Start Collection Manager within the Documents Tab View

Within the Documents tab users are enabled to

  • display general information about the document
  • change the metadata of the document (title, date, language, etc.)*
  • define and add an Editorial Declaration
  • select a collection
  • select a document
  • call the collection manager
  • upload new documents either individually (slow) or via FTP (fast!) as a batch job
  • search for collections and documents

Document metadata

  • Loaded doc: Shows the title and unique ID of the document within the Transkribus Cloud
  • Current collection: Shows the ID and the name of the collection from which the document is opened
  • Current file: Indicates the original file name.

Note: All this information can also be found at the top of the Transkribus interface

  • Document metadata...

The metadata window allows users to add some basic metadata to the document: Title, author, Date of Upload, Genre, Writer, Language(s), Script type, Date of writing and Description

Editorial Declaration'

In order to be able to produce a Scholarly Digital Edition of a text which complies with the state of the art in the field it is important to be able to provide a comprehensive and transparent description how this transcription was created. In order to support users in this task we have introduced a specific mechanism in Transkribus. A more detailed description can be found in the Section Editorial Declaration.

Server documents

Though it is possible to work with Transkribus locally most operations require that documents are stored on the server ("Transkribus cloud"). The following information is therefore only valid for documents residing on the Transkribus servers.

▸ SUPPLIED MATERIAL:
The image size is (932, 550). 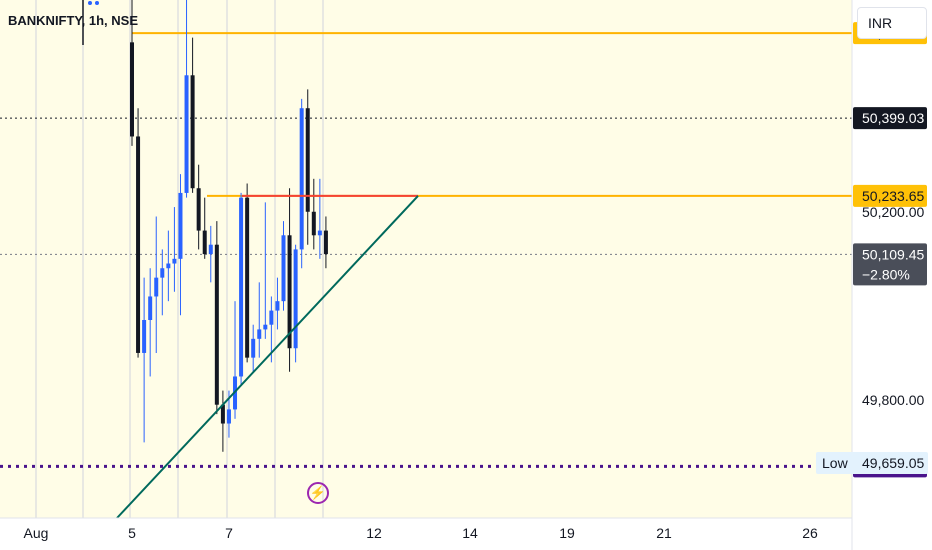 I want to click on price-tag-last-bg, so click(x=890, y=264).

▸ ASSIGNMENT:
Reproduce the whole Transkribus Documents tab text above word for word.

▸ OUTPUT FOR THIS EXERCISE:
Start Collection Manager within the Documents Tab View

Within the Documents tab users are enabled to

  • display general information about the document
  • change the metadata of the document (title, date, language, etc.)*
  • define and add an Editorial Declaration
  • select a collection
  • select a document
  • call the collection manager
  • upload new documents either individually (slow) or via FTP (fast!) as a batch job
  • search for collections and documents

Document metadata

  • Loaded doc: Shows the title and unique ID of the document within the Transkribus Cloud
  • Current collection: Shows the ID and the name of the collection from which the document is opened
  • Current file: Indicates the original file name.

Note: All this information can also be found at the top of the Transkribus interface

  • Document metadata...

The metadata window allows users to add some basic metadata to the document: Title, author, Date of Upload, Genre, Writer, Language(s), Script type, Date of writing and Description

Editorial Declaration'

In order to be able to produce a Scholarly Digital Edition of a text which complies with the state of the art in the field it is important to be able to provide a comprehensive and transparent description how this transcription was created. In order to support users in this task we have introduced a specific mechanism in Transkribus. A more detailed description can be found in the Section Editorial Declaration.

Server documents

Though it is possible to work with Transkribus locally most operations require that documents are stored on the server ("Transkribus cloud"). The following information is therefore only valid for documents residing on the Transkribus servers.